From a philosophical or mathematical standpoint, there is little difference between a class and a set. We normally treat them as synonymous. We define each using a language describing what is in the class/set and what is not. That’s not so different from how I define the collection of people wearing hats above. It’s the richness of THAT class definition
language which varies between OO and OWL. In OO, you can only define a class as something that can or must have a given set of properties. In OWL you can define a class in the same way, or by saying that the class is those entities with such and such properties and with values for the properties defined in an expression. In fact you can use expressions to define classes using a special idiom that I’ll demonstrate shortly.

One requirement of the RDF framework is that it provides an open ended model for describing the things you know about an entity. By open ended, I mean limitless and unconstrained. If you define a C# class in terms of the properties that it has, then you effectively limit that class to have only those properties. Clearly that won’t work for a system that wants to provide a distributed representation of knowledge about entities. But what does it mean to be a member of a class that is not defined in terms of attributes or methods?

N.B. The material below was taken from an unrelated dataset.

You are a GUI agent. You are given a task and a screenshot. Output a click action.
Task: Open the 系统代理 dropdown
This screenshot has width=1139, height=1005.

Being a class in RDF Schema simply means defining a triple of the form

<instance> rdf:type <class URI> .

Or defining it with predicate owl:subClassOf with an object that is a class (again we find closure at work). In other words you are either a class because you are of type class or because you are derived from a thing that is of type class. That’s a very simple way to represent classhood. You still define properties of a class in much the same way as in object oriented languages.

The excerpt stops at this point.